Reinventing the Wheel Is Not Necessary for Planning
By Tom Herrin
Many times, when people think about emergency planning, they spend considerable time and effort trying to imagine something creative. It is fine to use some of those skills, but there are plenty of resources available where wise and careful planning has taken place. Learning from the mistakes of others has been a practice for many agencies and organizations that try to provide services for those in need. There are ready-made items and kits that can be purchased, as well as all kinds of planning material that can serve as a guide. Using those resources is not a way of finding shortcuts but saving time.
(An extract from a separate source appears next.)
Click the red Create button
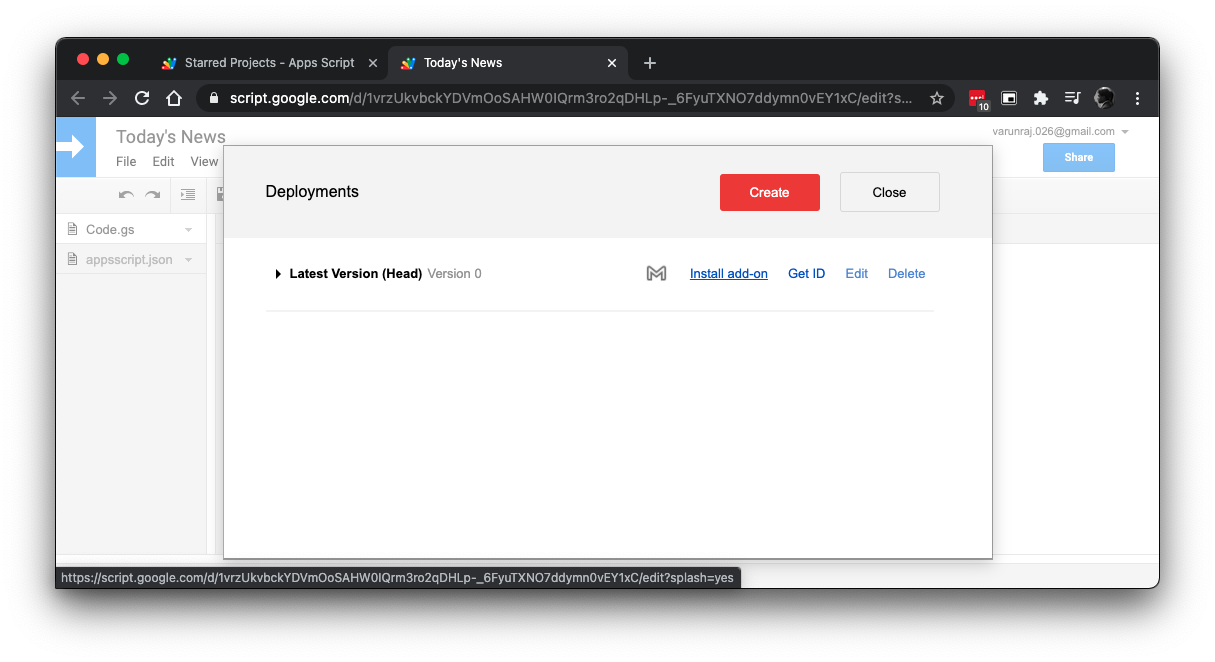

Disasters Are Seldom Expected
While there are many who live in areas that are frequently exposed to certain kinds of natural disasters, many people are still caught by surprise. The extreme circumstances that may be caused by the onset of some kind of emergency situation can still be managed with some careful planning. Shortages of anything are often the greatest cause of people making decisions that become entangled in panic. Food, water, and electricity are often disrupted in extreme emergencies due to damage, shipping problems, and a variety of other issues.
FEMA Is One Resource But Not A Cure For All
The Federal Emergency Management Agency provides many kinds of information, as well as alerts and cautions. Many local agencies are connected to FEMA and try to provide localization of general information. In emergencies, people would do well to pay some attention to these local groups as they try to manage the flow of assistance and evacuation in a given area. People tend to get into the most serious, and sometimes life-threatening, situations when they ignore the information available and make independent decisions.
A Family Plan Can Be Fine-Tuned From General Information
While it is a good idea to use the information and resources available, you will be best served if you meet together as a family to make your disaster plan personal. You don’t have to create it in its entirety, but there may be things particular to your family and/or area that need to be identified in your plan. Regardless of what you decide, storing items that may be stored (in a five-gallon bucket, for example) easily and transported quickly should be done. Plan for an evacuation even if it is something you feel could never happen. You don’t have to reinvent the wheel, just take what is available and create a personal disaster plan for your family.